> Exercise details: Return each record shown below exactly, with none omitted.

** Dataset excerpts follows **

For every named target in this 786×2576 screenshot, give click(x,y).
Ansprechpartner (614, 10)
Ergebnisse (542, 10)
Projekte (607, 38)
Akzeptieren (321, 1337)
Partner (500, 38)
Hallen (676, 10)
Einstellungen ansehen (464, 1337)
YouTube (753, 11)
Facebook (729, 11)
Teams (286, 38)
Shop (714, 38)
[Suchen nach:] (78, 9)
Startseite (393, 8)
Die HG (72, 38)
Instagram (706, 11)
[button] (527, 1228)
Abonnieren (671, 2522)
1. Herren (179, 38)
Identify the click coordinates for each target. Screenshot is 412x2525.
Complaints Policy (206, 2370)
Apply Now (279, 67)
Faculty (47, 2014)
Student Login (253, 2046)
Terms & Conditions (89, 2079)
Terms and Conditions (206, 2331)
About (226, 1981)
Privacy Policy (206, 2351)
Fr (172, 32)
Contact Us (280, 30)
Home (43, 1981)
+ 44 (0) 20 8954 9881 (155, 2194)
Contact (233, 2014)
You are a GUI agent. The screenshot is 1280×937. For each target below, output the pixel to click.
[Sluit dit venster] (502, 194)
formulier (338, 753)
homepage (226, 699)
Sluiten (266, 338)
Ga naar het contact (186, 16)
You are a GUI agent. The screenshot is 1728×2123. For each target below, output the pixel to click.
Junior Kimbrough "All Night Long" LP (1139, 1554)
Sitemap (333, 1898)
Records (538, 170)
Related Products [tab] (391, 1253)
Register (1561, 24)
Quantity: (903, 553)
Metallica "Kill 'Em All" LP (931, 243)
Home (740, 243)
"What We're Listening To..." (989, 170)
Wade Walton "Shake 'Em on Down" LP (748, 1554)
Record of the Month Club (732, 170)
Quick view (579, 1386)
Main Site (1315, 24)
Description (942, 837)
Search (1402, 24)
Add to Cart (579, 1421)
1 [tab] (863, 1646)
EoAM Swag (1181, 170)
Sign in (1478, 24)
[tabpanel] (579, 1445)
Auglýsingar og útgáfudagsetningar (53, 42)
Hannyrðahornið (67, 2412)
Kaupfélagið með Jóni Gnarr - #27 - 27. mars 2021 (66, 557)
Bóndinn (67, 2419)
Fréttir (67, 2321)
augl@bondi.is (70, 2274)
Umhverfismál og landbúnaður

** End of Dataset excerpts **

> Written solution:
For every named target in this 786×2576 screenshot, give click(x,y).
Ansprechpartner (614, 10)
Ergebnisse (542, 10)
Projekte (607, 38)
Akzeptieren (321, 1337)
Partner (500, 38)
Hallen (676, 10)
Einstellungen ansehen (464, 1337)
YouTube (753, 11)
Facebook (729, 11)
Teams (286, 38)
Shop (714, 38)
[Suchen nach:] (78, 9)
Startseite (393, 8)
Die HG (72, 38)
Instagram (706, 11)
[button] (527, 1228)
Abonnieren (671, 2522)
1. Herren (179, 38)
Identify the click coordinates for each target. Screenshot is 412x2525.
Complaints Policy (206, 2370)
Apply Now (279, 67)
Faculty (47, 2014)
Student Login (253, 2046)
Terms & Conditions (89, 2079)
Terms and Conditions (206, 2331)
About (226, 1981)
Privacy Policy (206, 2351)
Fr (172, 32)
Contact Us (280, 30)
Home (43, 1981)
+ 44 (0) 20 8954 9881 (155, 2194)
Contact (233, 2014)
You are a GUI agent. The screenshot is 1280×937. For each target below, output the pixel to click.
[Sluit dit venster] (502, 194)
formulier (338, 753)
homepage (226, 699)
Sluiten (266, 338)
Ga naar het contact (186, 16)
You are a GUI agent. The screenshot is 1728×2123. For each target below, output the pixel to click.
Junior Kimbrough "All Night Long" LP (1139, 1554)
Sitemap (333, 1898)
Records (538, 170)
Related Products [tab] (391, 1253)
Register (1561, 24)
Quantity: (903, 553)
Metallica "Kill 'Em All" LP (931, 243)
Home (740, 243)
"What We're Listening To..." (989, 170)
Wade Walton "Shake 'Em on Down" LP (748, 1554)
Record of the Month Club (732, 170)
Quick view (579, 1386)
Main Site (1315, 24)
Description (942, 837)
Search (1402, 24)
Add to Cart (579, 1421)
1 [tab] (863, 1646)
EoAM Swag (1181, 170)
Sign in (1478, 24)
[tabpanel] (579, 1445)
Auglýsingar og útgáfudagsetningar (53, 42)
Hannyrðahornið (67, 2412)
Kaupfélagið með Jóni Gnarr - #27 - 27. mars 2021 (66, 557)
Bóndinn (67, 2419)
Fréttir (67, 2321)
augl@bondi.is (70, 2274)
Umhverfismál og landbúnaður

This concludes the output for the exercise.